When Arvin began to protest, she held up a hand. “As would you be, if you hadn’t proved stronger than the rest. But there is a way for you to avenge your friend’s death. Would you like to hear what it is?”

Arvin’s eyes narrowed. He could tell when he was being manipulated. How did this woman know for certain that Naulg was dead? Like Arvin, he might have fought off the draught of plague. He might still be alive-and a captive. Arvin nodded.

“I want to know more about the Pox-things that only a human can uncover,” she continued. “I’d be willing to pay for that information, providing the human was smart and knew how not to tip his hand.”

Arvin feigned only a passing interest by crossing his arms and leaning back in his chair. “How much?”

Zelia took a sip of her ale-not quite quickly enough to hide her smile. Her teeth were human-square and flat, rather than the slender, curved fangs some yuan-ti had. “Enough.”

It was Arvin’s turn to stare. “Why do you need a human?” he asked at last.

“The cultists won’t accept any other race into their ranks.”

Arvin wrinkled his nose in disgust as he realized what she was asking him to do. “You want me to join their cult? To worship that foul abomination of a goddess? Never!”
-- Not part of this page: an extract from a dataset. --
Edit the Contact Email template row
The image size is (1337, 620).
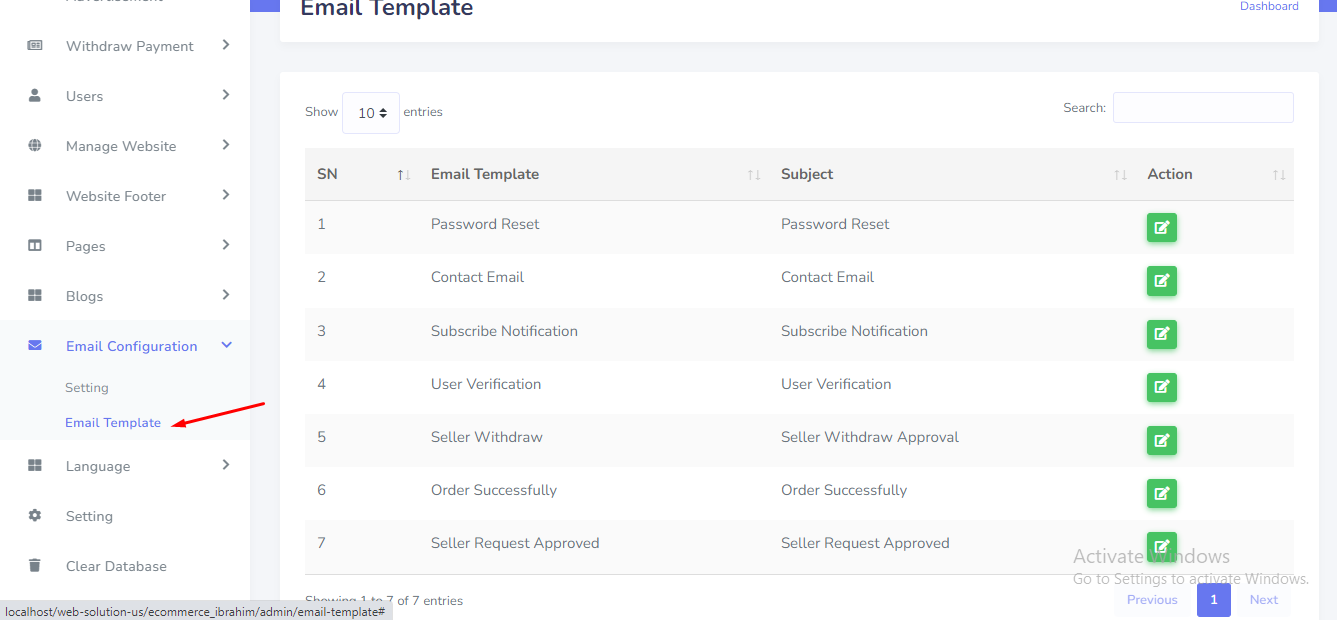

Zelia’s expression tightened. Too late, Arvin realized what he’d just said. “Abomination” was the word that humans elsewhere in the Vilhon Reach used to describe the yuan-ti who had the most snakelike characteristics. It was an insult that no human of Hlondeth ever dared use. It commonly provoked a sharp, swift-and fatal-bite in return, or a slow constriction.

Arvin swallowed nervously and half-closed his gloved hand, ready to call the dagger to it, but Zelia let the insult pass.

“To pretend to join their cult,” she said.

Arvin shook his head. “The answer is still no.”

“Is it because of your faith you refuse?” she asked.

For one unsettling moment Arvin wondered if she was referring to Ilmater, if she knew about his time in the orphanage and the endless attempts by the clerics to instill in the children under their care a sense of “eternal thankfulness for the mercy of our lord the Crying God.” Then he realized that Zelia was simply asking a general question. “I don’t worship any particular deity,” he told her. “I toss the occasional coin in Tymora’s cup for good fortune, but that’s all.”

“Then why do you refuse?”

Arvin sighed. “I’m a simple merchant. I import ropes and nets. For this job, you need an actor-or a rogue.”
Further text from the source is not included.